Top 5 Tips for Freezing Your Baking
After the oven, the freezer can be one of the most valuable appliances in your kitchen when it comes to baking. Whipping up a cake (or two) when you have time, freezing it (or the leftovers) and then knowing you have something on hand to pull from the freezer later when time is short, can be blissfully convenient. To help you make the most of your baking and to be super organised, here are my top 5 tips for freezing your baking:
- Fillings, icings and decorations generally don’t freeze well so it is best to freeze cakes, slices, biscuits and tarts without these embellishments and add them after thawing and just before serving. Also avoid freezing cheesecakes, items with custard-based fillings, and bakes based on cream such as custards (think crème brulee).
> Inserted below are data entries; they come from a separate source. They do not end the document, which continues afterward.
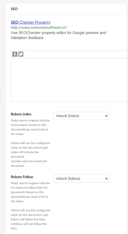Click chevron arrow of inherit (index) select
This screenshot has width=128, height=234.
(x=106, y=116)
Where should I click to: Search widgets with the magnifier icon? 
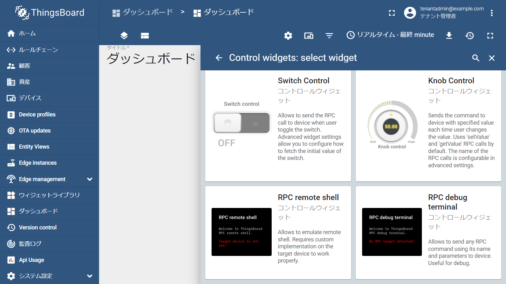476,58
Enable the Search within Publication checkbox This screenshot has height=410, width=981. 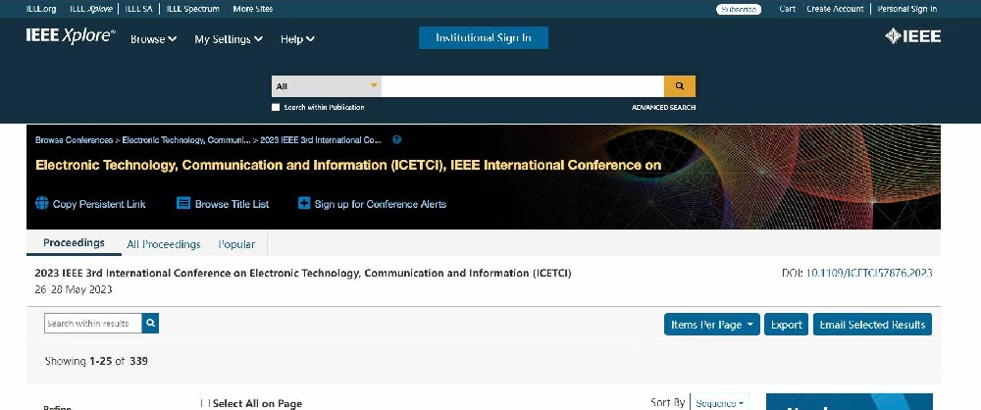point(276,107)
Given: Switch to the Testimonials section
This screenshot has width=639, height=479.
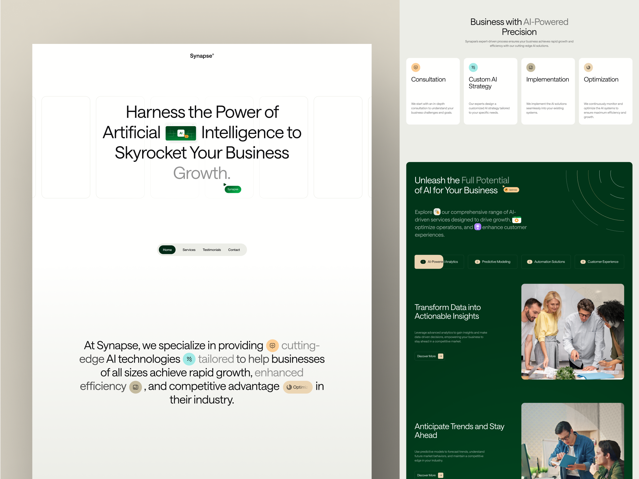Looking at the screenshot, I should (x=212, y=250).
- Always cool your baking completely before wrapping and freezing. Wrap larger items closely in plastic wrap and then seal in a freezer bag, airtight container, re-sealable plastic bag or a double layer of foil, to help stop them absorbing other flavours and losing moisture while in the freezer. Smaller items can also be wrapped separately or frozen in a sealed airtight container, separated by freezer wrap or baking paper. Make sure you label and date everything you freeze so you know exactly how long it has been in the freezer – generally baked goods will freeze for up to three months.
- Wrap lunch box items, such as individual slices of loaves and muffins, separately in plastic wrap before sealing in an airtight container or freezer bag and freezing. This way they are ready to be taken one-at-a-time from the freezer as you need them and thawed in the lunch box.
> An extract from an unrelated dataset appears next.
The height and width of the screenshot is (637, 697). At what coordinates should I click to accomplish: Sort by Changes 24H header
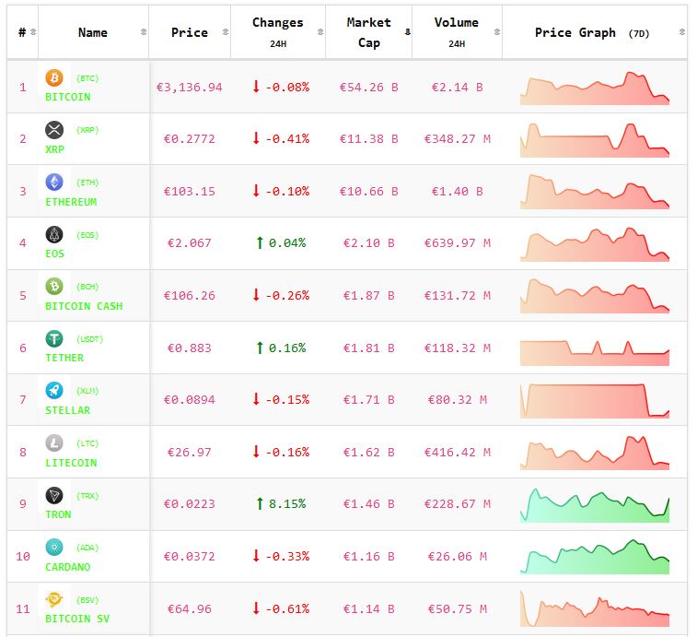pyautogui.click(x=277, y=32)
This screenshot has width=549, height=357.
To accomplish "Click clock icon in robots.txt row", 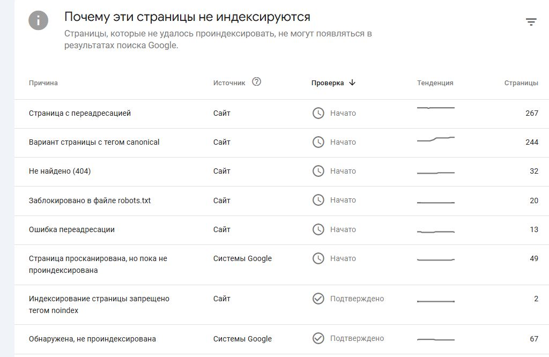I will tap(318, 200).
- Uncooked biscuits and pastry doughs that don’t contain baking powder or bicarbonate of soda freeze well. For biscuits, shape, scoop or roll and/or cut out as directed in the recipe and then freeze on trays. Once frozen, seal in a sealed freezerproof bags or airtight containers (as in Tip 2) and return immediately to the freezer. Bake straight from the freezer as per the recipe, adding 5-10 minutes to the baking time. Alternatively, you can also freeze some biscuit doughs in a log, thaw it slightly so it doesn’t crack when you cut it, slice into rounds and bake from frozen.For pastry, either freeze in a disc ready to be rolled and shaped once thawed, or roll and shape and then freeze. Once frozen, wrap well in plastic wrap (either with or without the pan if it is a tart shell) and seal in a freezer bag or airtight container. Thaw at room temperature before continuing with the recipe as directed or bake from frozen, adding 5-10 minutes to the baking time. Just make sure you return a shaped pastry, such as a tart case, to the tin before thawing and baking.
- Thaw frozen baked items either at room temperature or in the fridge. Generally, thawing slowly will produce a better ‘looking’ result. Obviously the larger the bake and the denser the texture the longer it will take to thaw. Also, leave your bakes in the original wrapping for thawing so that excess moisture doesn’t form on the surface and make them soggy. Bring them to room temperature before serving, as the flavour and texture will be better than if they are served cold.